> **Work instructions**
Up to and including the line that contains "You are a computer-use", repeat the entries below exactly from the first line on. Do not carry over any pictures.
(Records supplied)
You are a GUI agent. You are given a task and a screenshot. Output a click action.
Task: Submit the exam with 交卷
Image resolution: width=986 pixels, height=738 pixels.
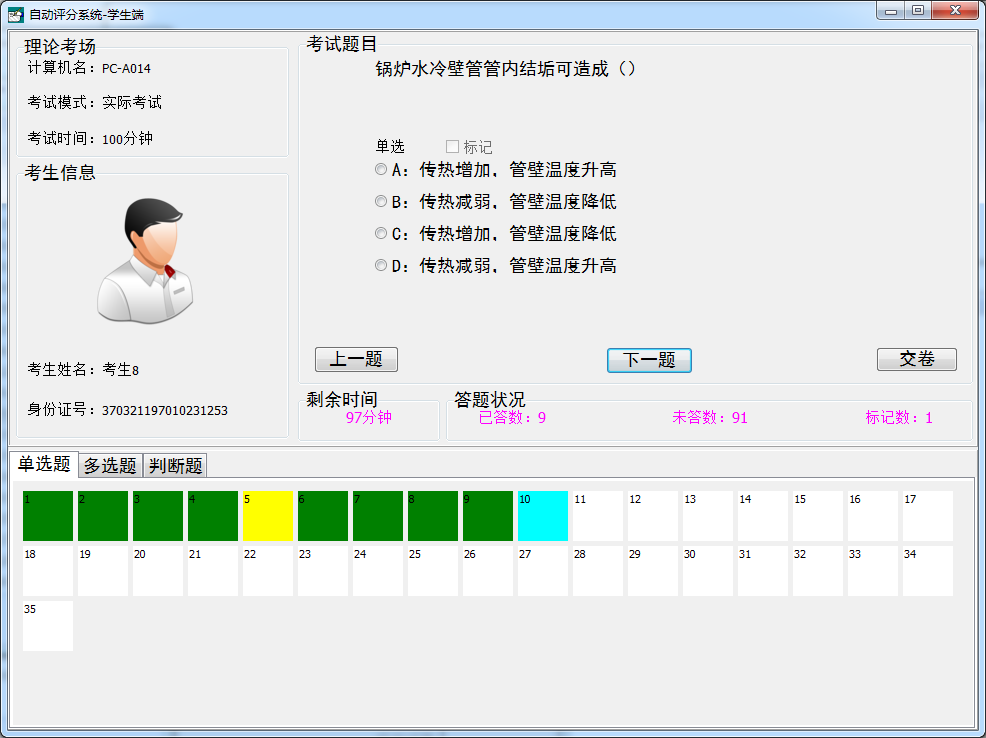916,360
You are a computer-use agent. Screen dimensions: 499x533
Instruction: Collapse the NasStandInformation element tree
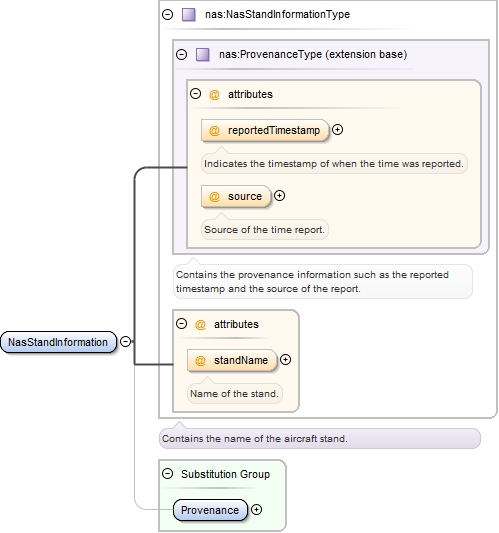[125, 341]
(End Records supplied)
> **Your response**
You are a GUI agent. You are given a task and a screenshot. Output a click action.
Task: Submit the exam with 交卷
Image resolution: width=986 pixels, height=738 pixels.
916,360
You are a computer-use agent. Screen dimensions: 499x533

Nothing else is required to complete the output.